--- DIRECTION ---
Put the lines of the material, starting with the line containing "The image size is (960, 498)." and continuing through the end of the material, into a JSON list of strings with one string per line. Skip blank lines and leave the pictures out.

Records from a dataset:
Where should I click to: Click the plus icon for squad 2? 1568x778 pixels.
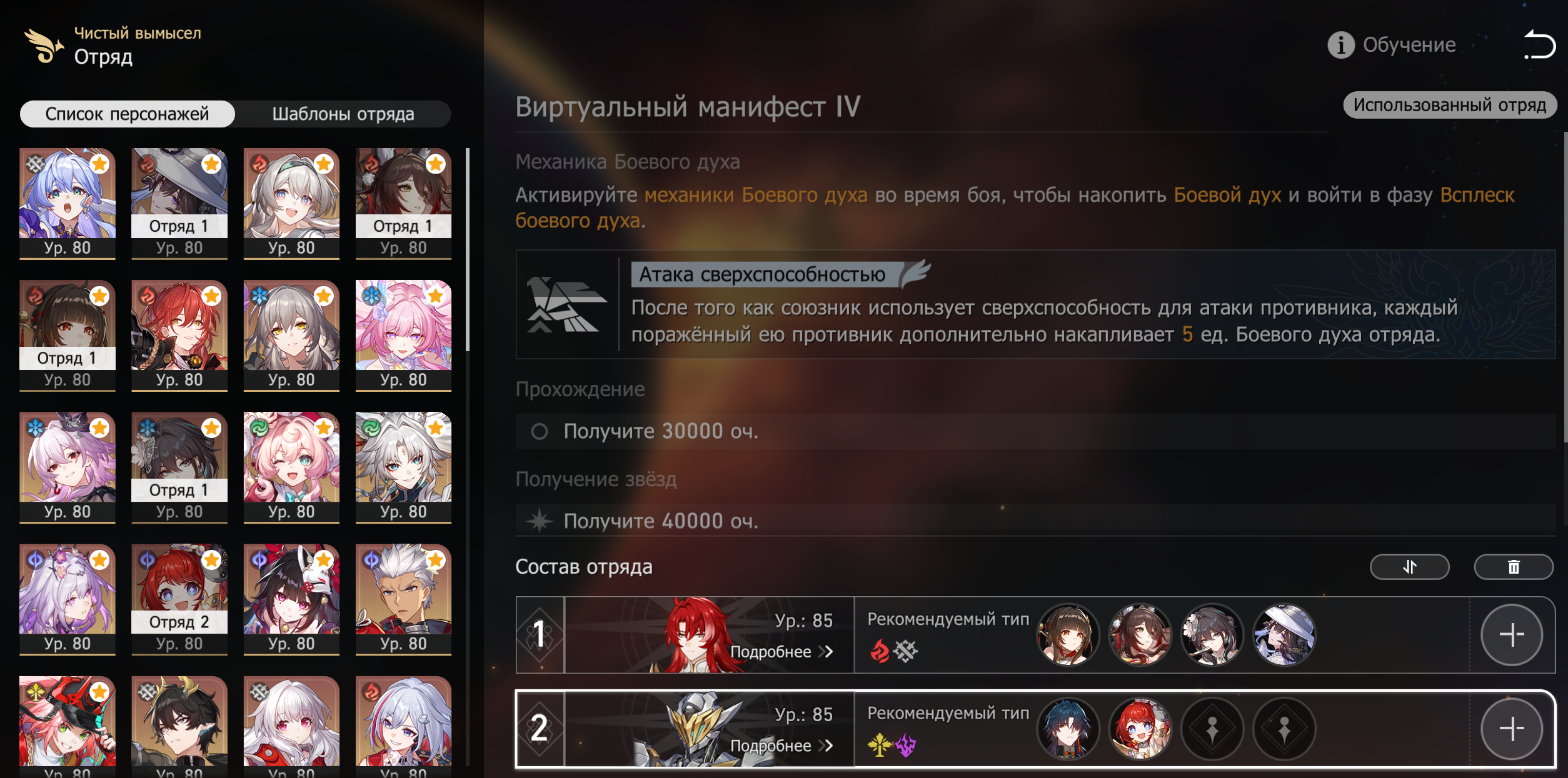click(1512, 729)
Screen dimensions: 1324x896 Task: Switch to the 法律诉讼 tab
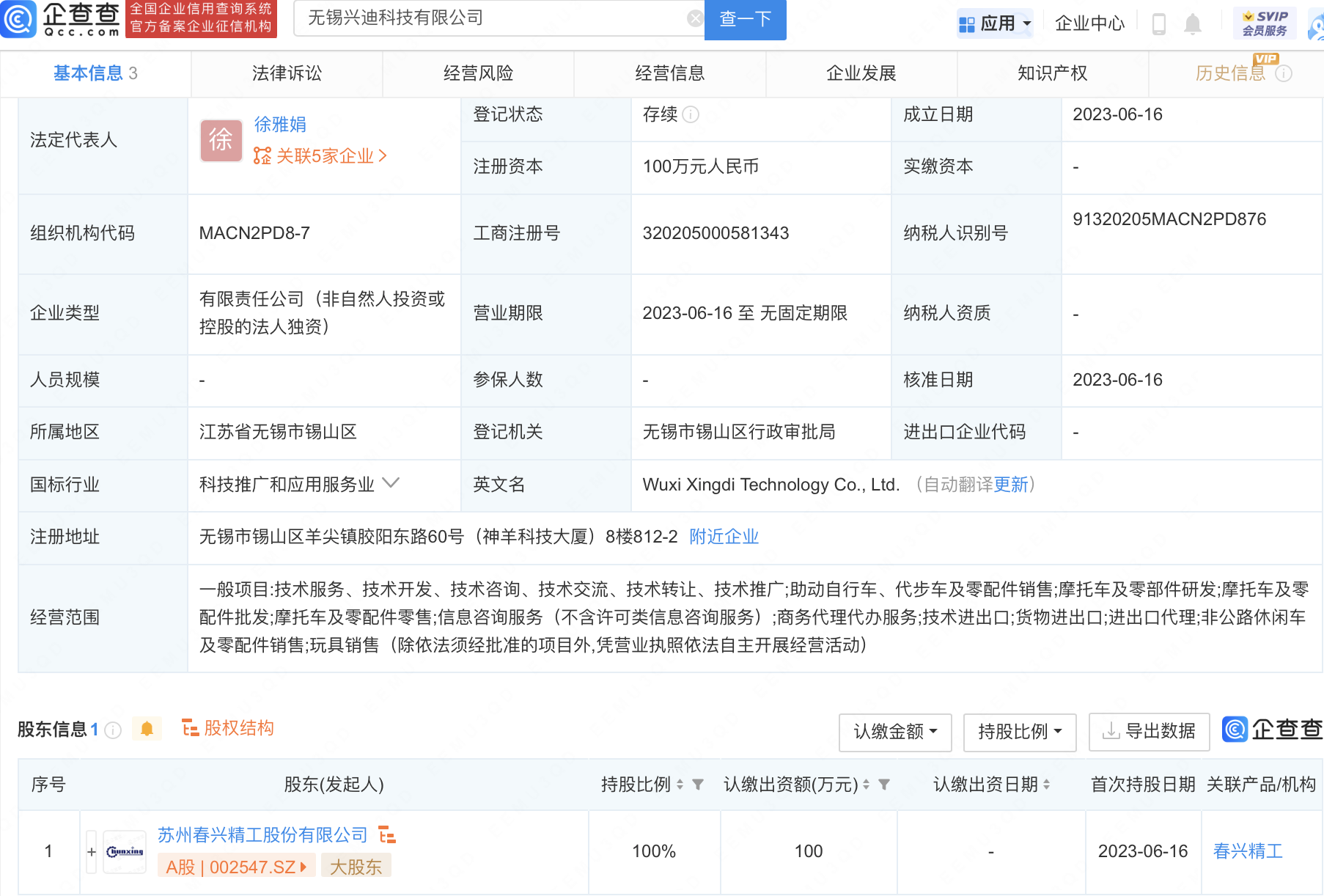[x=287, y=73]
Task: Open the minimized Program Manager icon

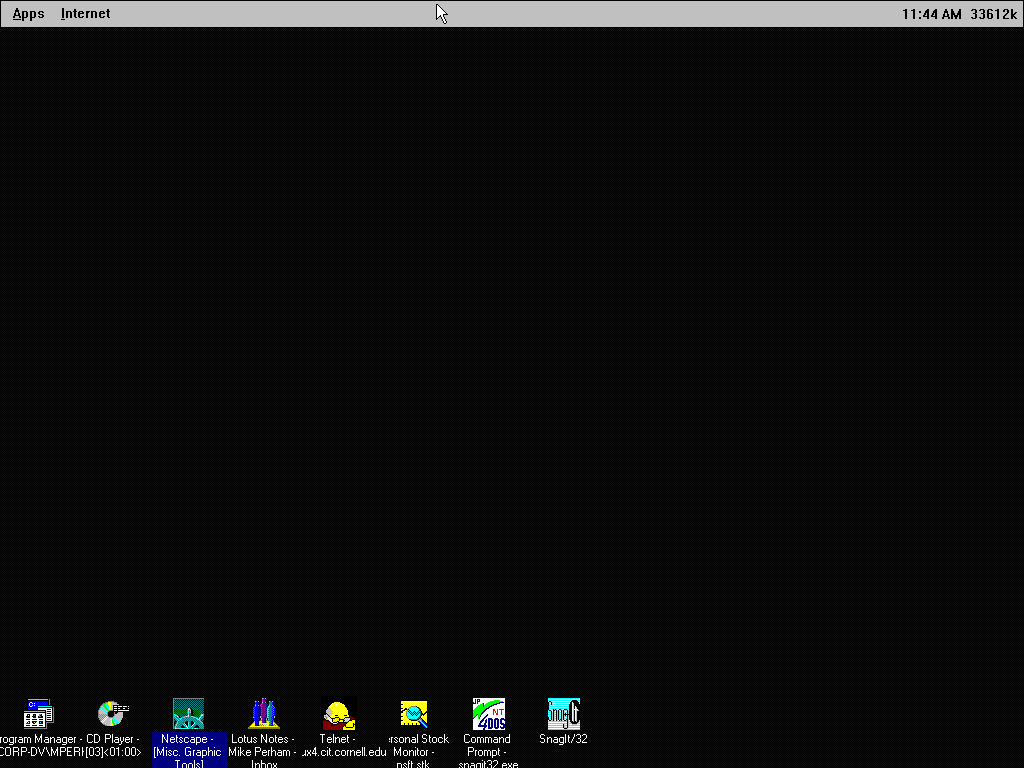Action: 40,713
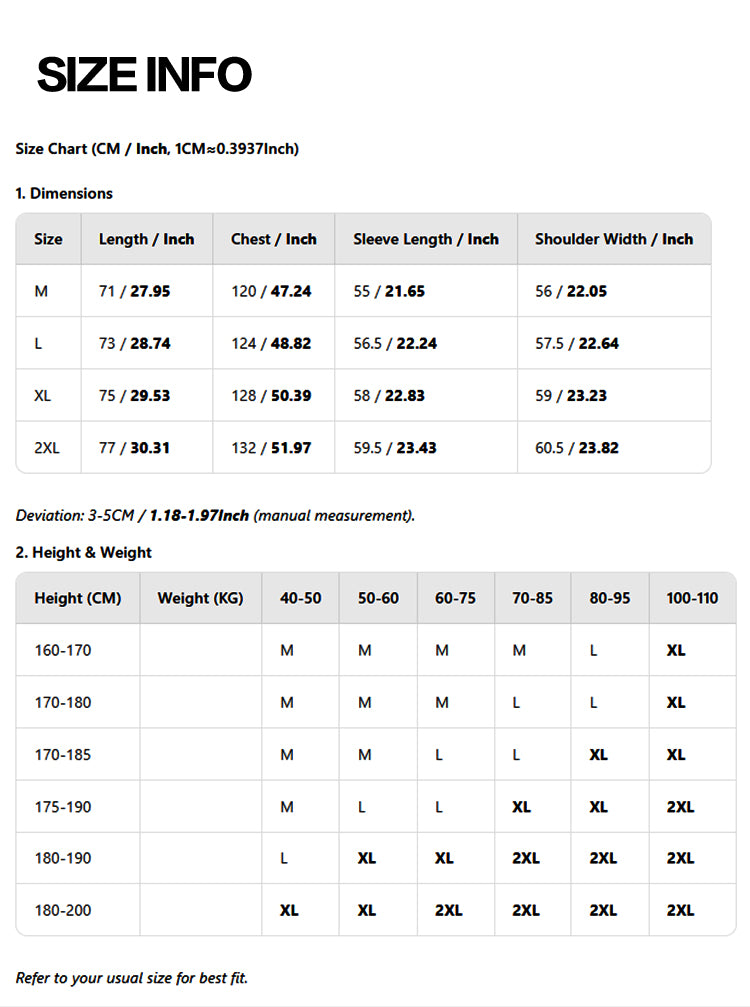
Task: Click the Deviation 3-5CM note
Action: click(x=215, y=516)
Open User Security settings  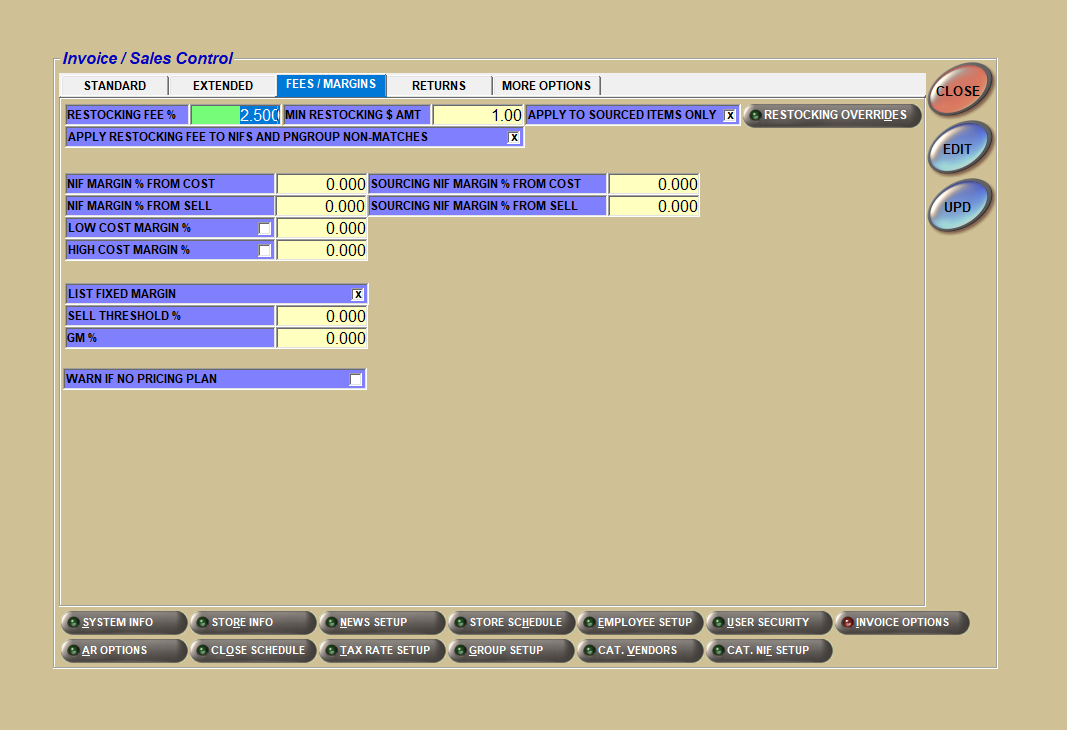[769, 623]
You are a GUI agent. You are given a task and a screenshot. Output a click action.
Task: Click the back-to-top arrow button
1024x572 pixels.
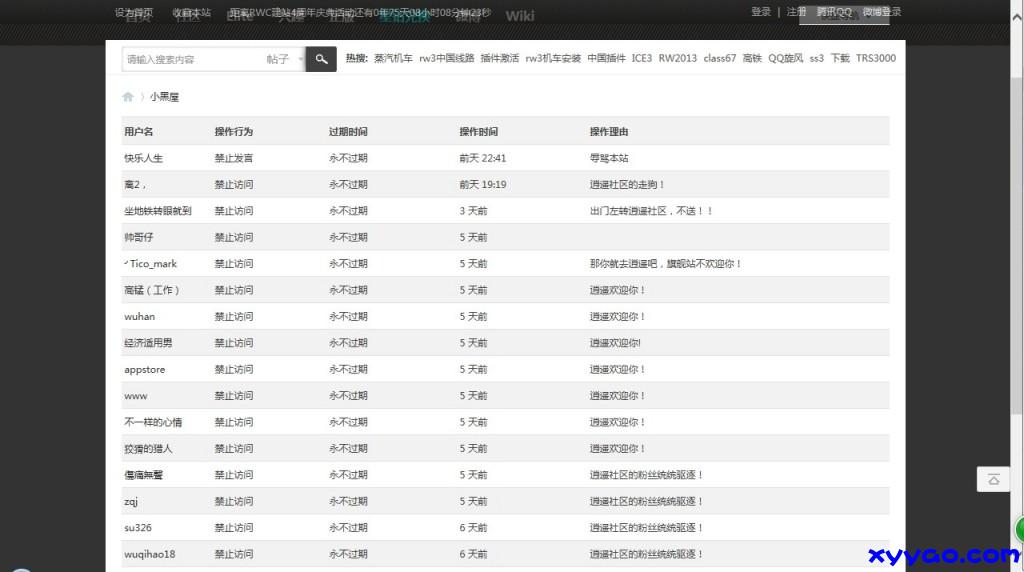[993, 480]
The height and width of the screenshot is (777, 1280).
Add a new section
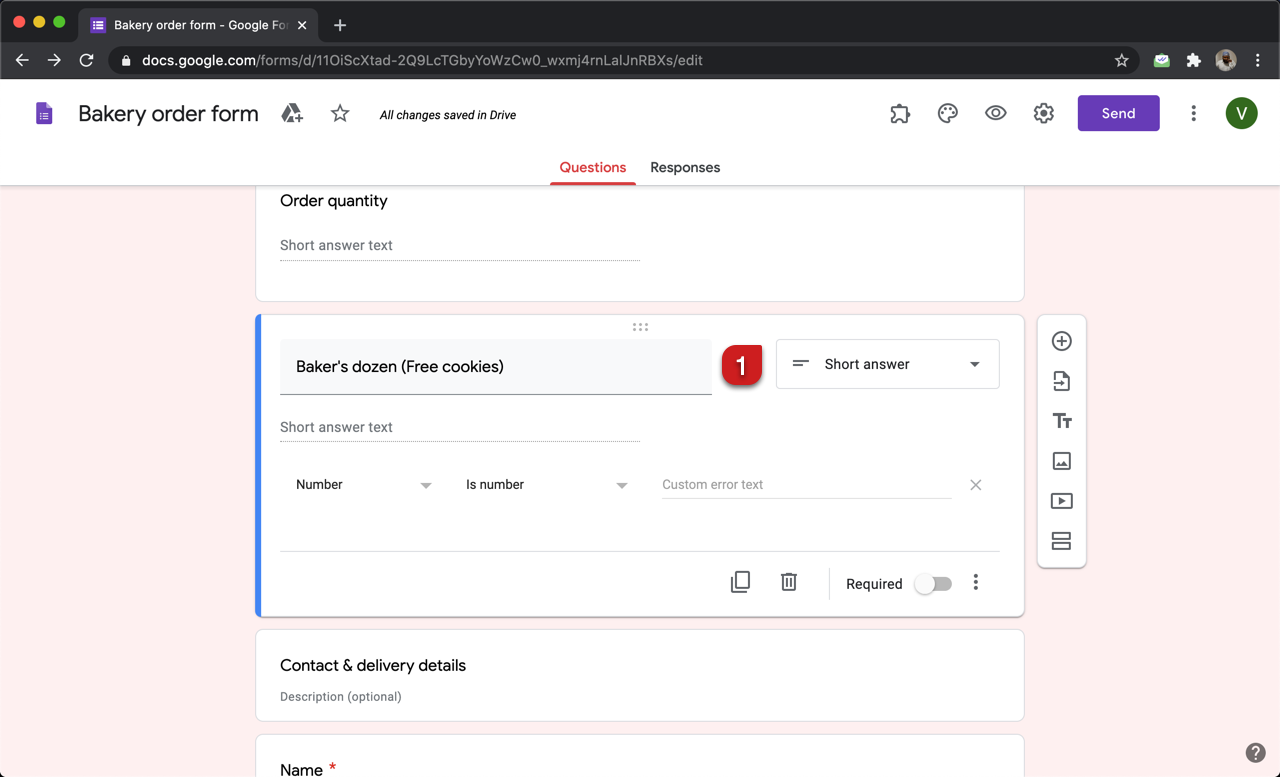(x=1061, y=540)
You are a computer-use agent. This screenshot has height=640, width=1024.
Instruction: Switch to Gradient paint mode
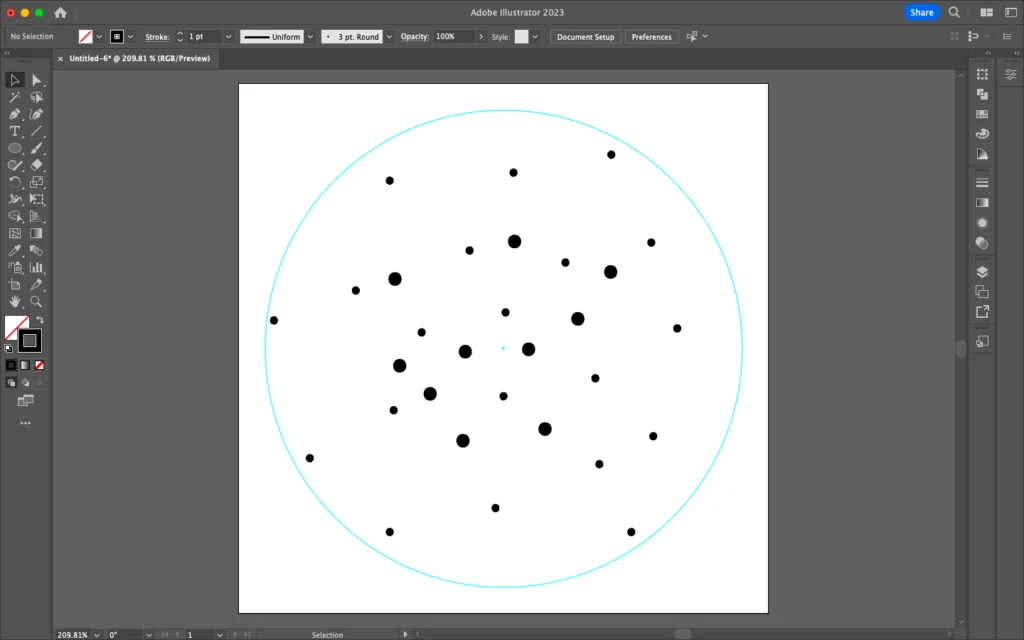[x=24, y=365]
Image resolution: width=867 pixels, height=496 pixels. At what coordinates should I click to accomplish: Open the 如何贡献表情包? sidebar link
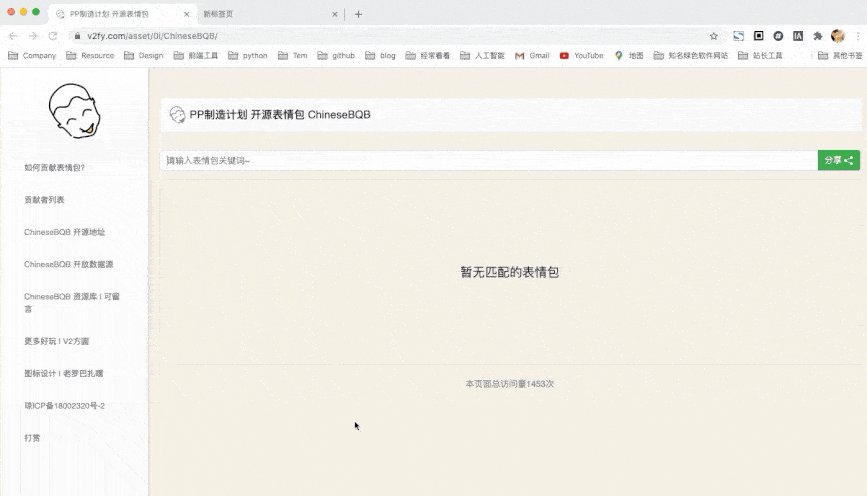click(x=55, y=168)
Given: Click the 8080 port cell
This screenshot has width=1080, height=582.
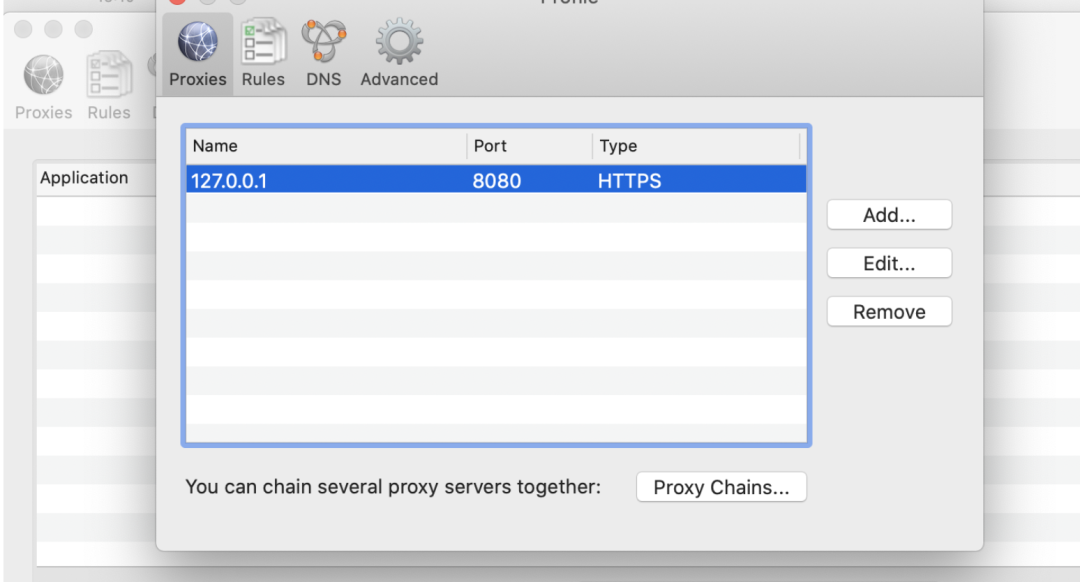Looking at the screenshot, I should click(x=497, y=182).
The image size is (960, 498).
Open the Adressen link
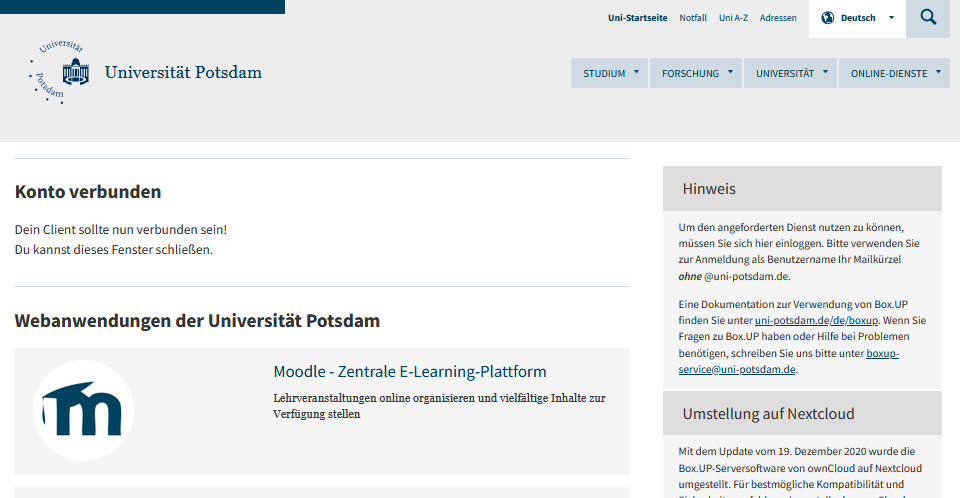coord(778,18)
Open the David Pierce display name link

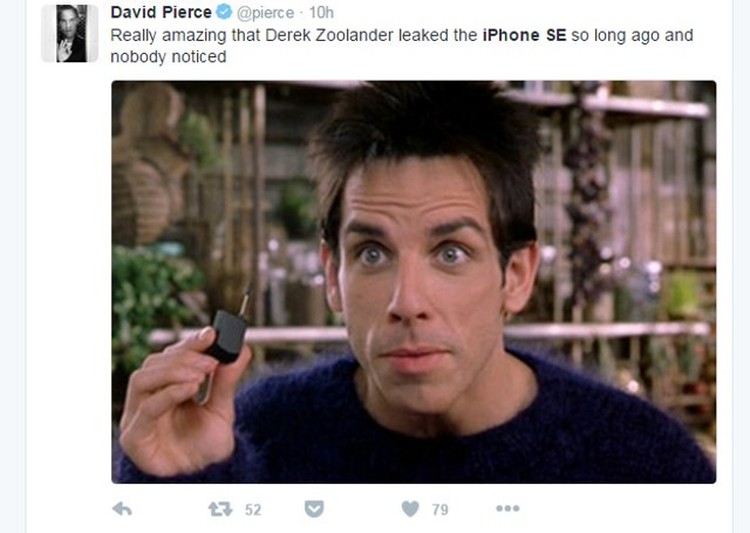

--- SOLUTION BELOW ---
[
  "The image size is (960, 498).",
  "Open the Adressen link",
  "coord(778,18)",
  "Open the David Pierce display name link"
]